Gittes learns that Mulwray was once the business partner of Evelyn's wealthy father, Noah Cross (John Huston). Over lunch at his personal club, Cross warns Gittes that he does not understand the forces at work, and offers to double Gittes' fee to search for Mulwray's missing mistress. At the hall of records, Gittes discovers that much of the Northwest Valley has recently changed ownership. Investigating the valley, he is attacked by angry landowners who believe he is an agent of the water department attempting to force them out by sabotaging their water supply.
Gittes deduces that the water department is drying up the land so it can be bought at a reduced price and that Mulwray was murdered when he discovered the plan. He discovers that a recently deceased retirement home resident is one of the valley's new landowners and seemingly purchased the property a week after his death. Gittes and Evelyn bluff their way into the home and confirm that the real-estate deals were surreptitiously completed in the names of several of the home's residents. Their visit is interrupted by the suspicious retirement-home director, who has called Mulvihill.
After fleeing Mulvihill and his thugs, Gittes and Evelyn hide at Evelyn's house and sleep together. During the night, Evelyn gets a phone call and must leave suddenly; she warns Gittes that her father is dangerous. Gittes follows Evelyn's car to a house, where he spies her through the windows comforting Mulwray's mistress, Katherine. He accuses Evelyn of holding the woman against her will, but she says Katherine is her sister.

Information provided =>
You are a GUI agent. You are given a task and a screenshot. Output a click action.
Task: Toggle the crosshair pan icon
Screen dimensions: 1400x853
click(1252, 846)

Requirements =>
A - According to the plot summary, what does Noah Cross offer Gittes over lunch at his club?
B - From the plot summary, write out the passage that begins with the words containing "Gittes learns that" and ends with "their water supply.".
Rely only on the plot summary, not on the listing.

List of solutions =>
A - He offers to double Gittes' fee to search for Mulwray's missing mistress.

B -
Gittes learns that Mulwray was once the business partner of Evelyn's wealthy father, Noah Cross (John Huston). Over lunch at his personal club, Cross warns Gittes that he does not understand the forces at work, and offers to double Gittes' fee to search for Mulwray's missing mistress. At the hall of records, Gittes discovers that much of the Northwest Valley has recently changed ownership. Investigating the valley, he is attacked by angry landowners who believe he is an agent of the water department attempting to force them out by sabotaging their water supply.